There has been some confusion in the real estate world over the term “manufactured” homes. Most recently the term has been applied to mobile homes — also referred to as single-wide or double-wide homes, which are transported fully finished to mobile home parks.
But “manufactured,” as I understand it, can be applied to a home whose walls, trusses and other components are put together in a warehouse, then shipped on flatbed trailers to a construction site where they are assembled and installed on a standard concrete foundation.
A “modular” home goes a step further, in that entire rooms might be assembled in a warehouse, transported to a work site and then assembled with other modules to make a complete house.

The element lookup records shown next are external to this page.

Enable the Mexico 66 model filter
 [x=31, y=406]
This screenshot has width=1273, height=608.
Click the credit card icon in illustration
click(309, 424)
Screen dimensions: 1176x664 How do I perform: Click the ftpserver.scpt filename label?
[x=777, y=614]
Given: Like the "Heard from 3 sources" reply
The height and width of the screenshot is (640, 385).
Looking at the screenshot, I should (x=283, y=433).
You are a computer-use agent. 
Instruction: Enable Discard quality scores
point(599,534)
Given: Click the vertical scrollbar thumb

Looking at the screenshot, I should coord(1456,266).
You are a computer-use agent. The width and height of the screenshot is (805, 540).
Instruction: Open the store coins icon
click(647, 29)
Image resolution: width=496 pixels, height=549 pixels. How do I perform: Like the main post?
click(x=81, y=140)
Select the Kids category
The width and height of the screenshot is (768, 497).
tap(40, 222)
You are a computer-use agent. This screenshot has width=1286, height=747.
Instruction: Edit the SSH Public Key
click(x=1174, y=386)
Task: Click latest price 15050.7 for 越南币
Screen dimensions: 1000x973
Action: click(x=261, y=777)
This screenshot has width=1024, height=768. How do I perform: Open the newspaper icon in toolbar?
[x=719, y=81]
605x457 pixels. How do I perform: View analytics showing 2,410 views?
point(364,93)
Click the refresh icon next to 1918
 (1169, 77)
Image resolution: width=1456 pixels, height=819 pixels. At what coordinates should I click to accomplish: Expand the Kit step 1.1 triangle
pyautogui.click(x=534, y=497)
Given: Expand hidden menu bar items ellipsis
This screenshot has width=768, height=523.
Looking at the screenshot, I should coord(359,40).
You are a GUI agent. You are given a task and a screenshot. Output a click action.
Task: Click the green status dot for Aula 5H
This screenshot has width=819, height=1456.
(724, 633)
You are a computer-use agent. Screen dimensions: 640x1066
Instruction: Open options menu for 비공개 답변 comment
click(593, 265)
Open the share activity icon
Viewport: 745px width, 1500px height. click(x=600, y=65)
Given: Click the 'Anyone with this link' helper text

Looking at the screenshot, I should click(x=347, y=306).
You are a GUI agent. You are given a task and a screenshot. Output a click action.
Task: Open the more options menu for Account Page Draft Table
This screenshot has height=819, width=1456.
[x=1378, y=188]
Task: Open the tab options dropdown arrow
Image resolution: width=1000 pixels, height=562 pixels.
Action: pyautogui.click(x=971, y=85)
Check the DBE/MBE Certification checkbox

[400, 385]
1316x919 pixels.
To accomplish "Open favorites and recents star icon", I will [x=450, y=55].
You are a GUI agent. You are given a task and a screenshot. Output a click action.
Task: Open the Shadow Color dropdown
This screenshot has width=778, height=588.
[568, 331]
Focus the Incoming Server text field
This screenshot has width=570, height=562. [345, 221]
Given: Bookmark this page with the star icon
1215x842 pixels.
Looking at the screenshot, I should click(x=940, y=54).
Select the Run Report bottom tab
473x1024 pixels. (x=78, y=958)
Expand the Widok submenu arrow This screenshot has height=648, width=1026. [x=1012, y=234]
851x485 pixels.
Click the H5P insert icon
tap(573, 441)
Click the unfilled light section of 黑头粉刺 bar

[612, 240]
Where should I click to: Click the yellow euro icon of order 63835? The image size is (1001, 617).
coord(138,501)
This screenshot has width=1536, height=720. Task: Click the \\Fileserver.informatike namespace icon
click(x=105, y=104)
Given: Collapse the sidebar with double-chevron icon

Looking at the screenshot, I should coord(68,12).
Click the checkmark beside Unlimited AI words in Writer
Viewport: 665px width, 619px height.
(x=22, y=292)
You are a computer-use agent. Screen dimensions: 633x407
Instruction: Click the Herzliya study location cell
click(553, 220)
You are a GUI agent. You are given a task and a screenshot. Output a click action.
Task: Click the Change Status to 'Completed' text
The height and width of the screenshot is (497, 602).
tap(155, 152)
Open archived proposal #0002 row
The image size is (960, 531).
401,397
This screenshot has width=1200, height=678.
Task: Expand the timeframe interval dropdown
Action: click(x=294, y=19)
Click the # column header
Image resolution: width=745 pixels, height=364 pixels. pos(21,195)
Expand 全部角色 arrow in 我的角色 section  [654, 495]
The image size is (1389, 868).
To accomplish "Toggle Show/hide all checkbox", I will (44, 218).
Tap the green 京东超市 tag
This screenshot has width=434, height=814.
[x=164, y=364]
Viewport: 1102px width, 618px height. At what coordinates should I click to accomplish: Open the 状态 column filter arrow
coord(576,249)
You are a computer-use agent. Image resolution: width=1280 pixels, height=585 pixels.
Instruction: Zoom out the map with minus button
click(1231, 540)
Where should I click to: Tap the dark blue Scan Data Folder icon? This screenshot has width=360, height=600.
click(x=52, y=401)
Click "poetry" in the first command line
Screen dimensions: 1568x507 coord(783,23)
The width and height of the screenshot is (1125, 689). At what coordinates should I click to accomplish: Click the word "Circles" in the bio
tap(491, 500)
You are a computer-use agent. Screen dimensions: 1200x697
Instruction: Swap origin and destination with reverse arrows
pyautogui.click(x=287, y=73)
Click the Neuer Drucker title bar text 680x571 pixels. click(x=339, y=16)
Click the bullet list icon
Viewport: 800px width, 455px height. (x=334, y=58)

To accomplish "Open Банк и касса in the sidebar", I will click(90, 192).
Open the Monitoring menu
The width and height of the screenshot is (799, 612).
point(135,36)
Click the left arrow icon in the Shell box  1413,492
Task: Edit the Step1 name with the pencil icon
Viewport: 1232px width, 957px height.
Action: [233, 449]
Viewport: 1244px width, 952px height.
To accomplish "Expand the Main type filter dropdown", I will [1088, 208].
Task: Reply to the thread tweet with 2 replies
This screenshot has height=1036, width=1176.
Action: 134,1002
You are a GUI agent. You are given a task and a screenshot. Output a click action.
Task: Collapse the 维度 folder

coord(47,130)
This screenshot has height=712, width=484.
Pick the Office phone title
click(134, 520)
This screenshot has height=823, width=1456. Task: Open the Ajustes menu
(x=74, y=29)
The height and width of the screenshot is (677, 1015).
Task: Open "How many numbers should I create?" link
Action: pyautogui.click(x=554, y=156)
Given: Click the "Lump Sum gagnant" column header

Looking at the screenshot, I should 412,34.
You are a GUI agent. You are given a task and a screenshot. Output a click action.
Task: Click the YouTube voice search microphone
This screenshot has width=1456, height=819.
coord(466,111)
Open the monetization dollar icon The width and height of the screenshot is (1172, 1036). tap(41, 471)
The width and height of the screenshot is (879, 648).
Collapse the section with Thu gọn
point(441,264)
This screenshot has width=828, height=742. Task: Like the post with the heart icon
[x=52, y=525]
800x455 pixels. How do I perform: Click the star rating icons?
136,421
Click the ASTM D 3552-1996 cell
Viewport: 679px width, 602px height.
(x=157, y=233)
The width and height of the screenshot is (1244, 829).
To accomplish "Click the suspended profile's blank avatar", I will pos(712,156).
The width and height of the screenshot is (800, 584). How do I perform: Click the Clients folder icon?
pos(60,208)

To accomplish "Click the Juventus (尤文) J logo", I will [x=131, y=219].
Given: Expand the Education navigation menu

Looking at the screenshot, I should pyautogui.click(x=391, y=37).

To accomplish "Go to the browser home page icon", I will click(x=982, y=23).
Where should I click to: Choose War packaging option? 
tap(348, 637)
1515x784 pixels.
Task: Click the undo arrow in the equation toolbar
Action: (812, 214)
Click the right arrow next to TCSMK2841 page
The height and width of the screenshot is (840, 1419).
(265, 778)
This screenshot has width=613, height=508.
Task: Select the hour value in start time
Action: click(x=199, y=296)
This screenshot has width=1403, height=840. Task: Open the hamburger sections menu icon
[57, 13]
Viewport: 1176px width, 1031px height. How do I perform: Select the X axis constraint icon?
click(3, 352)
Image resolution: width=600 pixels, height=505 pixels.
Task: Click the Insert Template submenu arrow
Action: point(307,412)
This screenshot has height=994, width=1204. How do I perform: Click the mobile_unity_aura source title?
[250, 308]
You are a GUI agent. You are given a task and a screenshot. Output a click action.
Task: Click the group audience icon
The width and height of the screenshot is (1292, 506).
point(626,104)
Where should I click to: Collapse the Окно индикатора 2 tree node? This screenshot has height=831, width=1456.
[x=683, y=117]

The first home I bought in Colorado was a ranch with walk-out basement in Golden’s Mesa Meadows subdivision. Only after I had moved in did a neighbor share with me how my home was put together in a day or two. Its components were manufactured in Fort Morgan and delivered to Golden only after the concrete foundation was ready to receive them. Anyone looking at the home would think it was a “stick-built” home like the other homes in the neighborhood. When I bought it and when I later sold it, it wasn’t listed on the MLS as “manufactured,” because that would have felt like a misrepresentation, given the type of home it was.
The neighbor who explained that my home was actually built in Fort Morgan and assembled on site, explained how that process made for a better home. The exterior walls were 2×6 construction (to withstand the rigors of shipment) and they were fully insulated on the factory floor rather than on-site, resulting in better quality control. It made sense to me. It also made me wonder why more homes aren’t built that way.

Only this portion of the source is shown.